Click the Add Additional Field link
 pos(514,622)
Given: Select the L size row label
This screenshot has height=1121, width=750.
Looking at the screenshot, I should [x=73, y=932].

- [Task directions] Copy the records exactly.

- [Finished exercise]
Click the Add Additional Field link
 pos(514,622)
Given: Select the L size row label
This screenshot has height=1121, width=750.
Looking at the screenshot, I should [x=73, y=932].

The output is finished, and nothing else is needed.